He finds it solves nothing and creates more problems. “[Agreeing to disagree] often means trying to keep egos intact, even at the cost of what’s best for the company or team,” he writes. “What’s more, it preserves the status quo; even after everyone’s supposedly moved on, people will continue to try to convince one another of their own opposing views.”
Instead of ‘agreeing to disagree,’ try ‘disagree, then commit’
Being a good leader means learning to embrace tensions. The most productive teams are the ones that engage in healthy spars. One study found that teams that debated regularly had a 22% better shot at developing new ideas than yes-teams that always agreed.
When you are a good leader, you know that “agreeing to disagree” is not enough to move goals forward. You have to make hard choices and stick to them. To move past the wishy-washy answer of “agreeing to disagree,” you need to balance healthy debate with the knowledge that you are the final decision-maker. That way, your team can have ownership of an idea, while still understanding that they will have to be aligned with a common goal.
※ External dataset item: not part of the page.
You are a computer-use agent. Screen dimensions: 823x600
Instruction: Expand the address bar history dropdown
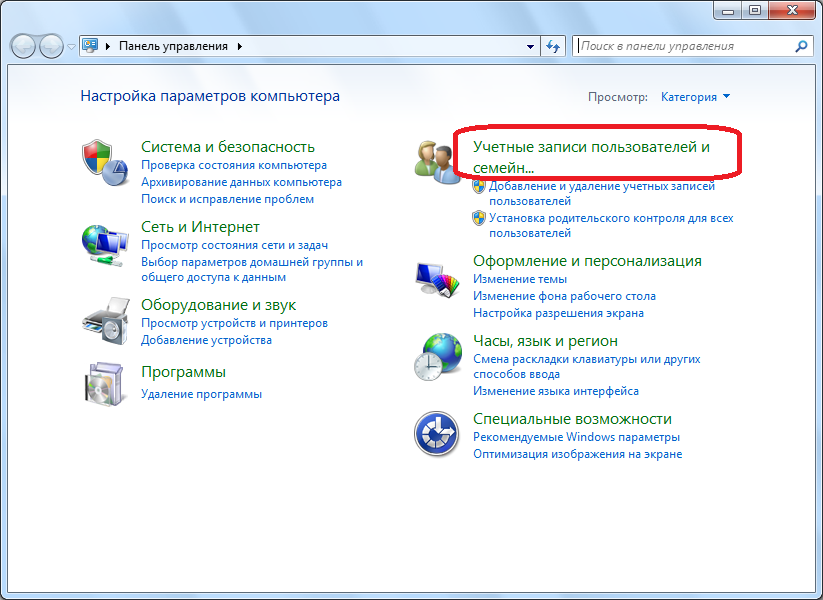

Shrivastava calls this healthier approach, “disagree, then commit.” “In cases when disagreements remain at the end of the debate–and chances are they will–leaders need to be tie-breakers, making a decision that aligns with the organization’s best interests, and framing their choice precisely that way,” Shrivastava writes. “They encourage feedback in private (not public) conversations and iterate as needed. But they don’t open up the floor to another team brainstorm midway through. At this stage, the leader is responsible to make sure progress is being made.”
To respect your employees’ time, a leader needs to make final decisions on how to act, with or without a desired consensus after a brainstorm. The commitment ultimately helps your team, even if it comes with bruised egos. Once your employees are aligned on a decision, you decrease the energy lost to infighting and brainstorming. Now, your team can focus on what matters — executing that decision into a reality.